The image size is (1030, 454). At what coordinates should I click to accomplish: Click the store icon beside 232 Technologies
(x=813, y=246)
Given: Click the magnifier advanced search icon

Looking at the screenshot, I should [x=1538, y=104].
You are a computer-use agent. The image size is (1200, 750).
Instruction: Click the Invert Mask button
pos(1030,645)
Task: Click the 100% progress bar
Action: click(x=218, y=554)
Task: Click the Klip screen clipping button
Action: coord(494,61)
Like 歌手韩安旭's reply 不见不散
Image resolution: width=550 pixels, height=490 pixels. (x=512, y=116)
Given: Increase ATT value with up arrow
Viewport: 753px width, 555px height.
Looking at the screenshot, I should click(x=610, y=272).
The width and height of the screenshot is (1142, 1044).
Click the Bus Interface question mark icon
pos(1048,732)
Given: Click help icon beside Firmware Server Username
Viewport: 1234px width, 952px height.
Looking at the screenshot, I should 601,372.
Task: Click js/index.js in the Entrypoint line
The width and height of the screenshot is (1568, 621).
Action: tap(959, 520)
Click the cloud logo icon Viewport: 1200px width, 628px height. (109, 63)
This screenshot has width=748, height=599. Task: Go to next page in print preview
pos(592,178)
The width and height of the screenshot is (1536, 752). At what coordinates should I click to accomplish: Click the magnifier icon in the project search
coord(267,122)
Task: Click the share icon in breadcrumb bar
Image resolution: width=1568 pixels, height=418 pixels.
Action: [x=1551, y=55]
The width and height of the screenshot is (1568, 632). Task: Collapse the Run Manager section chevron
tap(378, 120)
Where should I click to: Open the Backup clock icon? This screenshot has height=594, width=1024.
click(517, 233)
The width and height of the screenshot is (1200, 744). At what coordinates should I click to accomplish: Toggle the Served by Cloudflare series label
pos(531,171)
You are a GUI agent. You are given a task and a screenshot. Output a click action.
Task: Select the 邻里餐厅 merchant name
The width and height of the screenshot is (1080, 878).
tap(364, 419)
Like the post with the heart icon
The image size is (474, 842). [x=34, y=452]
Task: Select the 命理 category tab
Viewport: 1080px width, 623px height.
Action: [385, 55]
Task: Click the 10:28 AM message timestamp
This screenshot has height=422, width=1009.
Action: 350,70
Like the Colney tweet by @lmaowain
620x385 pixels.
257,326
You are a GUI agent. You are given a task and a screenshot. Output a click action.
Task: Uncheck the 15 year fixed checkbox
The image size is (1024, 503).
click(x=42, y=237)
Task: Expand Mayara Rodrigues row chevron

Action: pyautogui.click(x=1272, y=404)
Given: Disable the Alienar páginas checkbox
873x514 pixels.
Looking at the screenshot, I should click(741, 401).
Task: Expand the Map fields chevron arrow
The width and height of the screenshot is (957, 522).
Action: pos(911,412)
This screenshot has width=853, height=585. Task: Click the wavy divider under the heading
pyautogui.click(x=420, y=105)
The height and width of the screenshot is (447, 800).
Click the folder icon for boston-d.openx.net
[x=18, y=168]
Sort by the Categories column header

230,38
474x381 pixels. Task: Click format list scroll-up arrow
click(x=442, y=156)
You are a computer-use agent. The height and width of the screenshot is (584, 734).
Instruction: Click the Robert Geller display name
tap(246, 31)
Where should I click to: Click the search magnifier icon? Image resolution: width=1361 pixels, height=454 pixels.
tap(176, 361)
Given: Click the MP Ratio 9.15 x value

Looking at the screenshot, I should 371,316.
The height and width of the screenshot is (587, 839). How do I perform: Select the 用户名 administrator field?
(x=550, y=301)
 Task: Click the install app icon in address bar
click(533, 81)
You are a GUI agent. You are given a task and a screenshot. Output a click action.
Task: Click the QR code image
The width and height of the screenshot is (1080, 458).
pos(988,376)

◆ ◆ ◆ ◆ ◆ ◆ ◆

#### [Exercise directions]
The whole listing above should be copied out exactly, line by line.

#### [Problem solution]
The image size is (1030, 454). At what coordinates should I click to accomplish: Click the store icon beside 232 Technologies
(x=813, y=246)
Given: Click the magnifier advanced search icon

Looking at the screenshot, I should [x=1538, y=104].
You are a computer-use agent. The image size is (1200, 750).
Instruction: Click the Invert Mask button
pos(1030,645)
Task: Click the 100% progress bar
Action: click(x=218, y=554)
Task: Click the Klip screen clipping button
Action: coord(494,61)
Like 歌手韩安旭's reply 不见不散
Image resolution: width=550 pixels, height=490 pixels. (x=512, y=116)
Given: Increase ATT value with up arrow
Viewport: 753px width, 555px height.
Looking at the screenshot, I should click(x=610, y=272).
The width and height of the screenshot is (1142, 1044).
Click the Bus Interface question mark icon
pos(1048,732)
Given: Click help icon beside Firmware Server Username
Viewport: 1234px width, 952px height.
Looking at the screenshot, I should 601,372.
Task: Click js/index.js in the Entrypoint line
The width and height of the screenshot is (1568, 621).
Action: tap(959, 520)
Click the cloud logo icon Viewport: 1200px width, 628px height. (109, 63)
This screenshot has width=748, height=599. Task: Go to next page in print preview
pos(592,178)
The width and height of the screenshot is (1536, 752). At what coordinates should I click to accomplish: Click the magnifier icon in the project search
coord(267,122)
Task: Click the share icon in breadcrumb bar
Image resolution: width=1568 pixels, height=418 pixels.
Action: [x=1551, y=55]
The width and height of the screenshot is (1568, 632). Task: Collapse the Run Manager section chevron
tap(378, 120)
Where should I click to: Open the Backup clock icon? This screenshot has height=594, width=1024.
click(517, 233)
The width and height of the screenshot is (1200, 744). At what coordinates should I click to accomplish: Toggle the Served by Cloudflare series label
pos(531,171)
You are a GUI agent. You are given a task and a screenshot. Output a click action.
Task: Select the 邻里餐厅 merchant name
The width and height of the screenshot is (1080, 878).
tap(364, 419)
Like the post with the heart icon
The image size is (474, 842). [x=34, y=452]
Task: Select the 命理 category tab
Viewport: 1080px width, 623px height.
Action: [385, 55]
Task: Click the 10:28 AM message timestamp
This screenshot has height=422, width=1009.
Action: 350,70
Like the Colney tweet by @lmaowain
620x385 pixels.
257,326
You are a GUI agent. You are given a task and a screenshot. Output a click action.
Task: Uncheck the 15 year fixed checkbox
The image size is (1024, 503).
click(x=42, y=237)
Task: Expand Mayara Rodrigues row chevron

Action: pyautogui.click(x=1272, y=404)
Given: Disable the Alienar páginas checkbox
873x514 pixels.
Looking at the screenshot, I should click(741, 401).
Task: Expand the Map fields chevron arrow
The width and height of the screenshot is (957, 522).
Action: pos(911,412)
This screenshot has width=853, height=585. Task: Click the wavy divider under the heading
pyautogui.click(x=420, y=105)
The height and width of the screenshot is (447, 800).
Click the folder icon for boston-d.openx.net
[x=18, y=168]
Sort by the Categories column header

230,38
474x381 pixels. Task: Click format list scroll-up arrow
click(x=442, y=156)
You are a computer-use agent. The height and width of the screenshot is (584, 734).
Instruction: Click the Robert Geller display name
tap(246, 31)
Where should I click to: Click the search magnifier icon? Image resolution: width=1361 pixels, height=454 pixels.
tap(176, 361)
Given: Click the MP Ratio 9.15 x value

Looking at the screenshot, I should 371,316.
The height and width of the screenshot is (587, 839). How do I perform: Select the 用户名 administrator field?
(x=550, y=301)
 Task: Click the install app icon in address bar
click(533, 81)
You are a GUI agent. You are given a task and a screenshot. Output a click action.
Task: Click the QR code image
The width and height of the screenshot is (1080, 458).
pos(988,376)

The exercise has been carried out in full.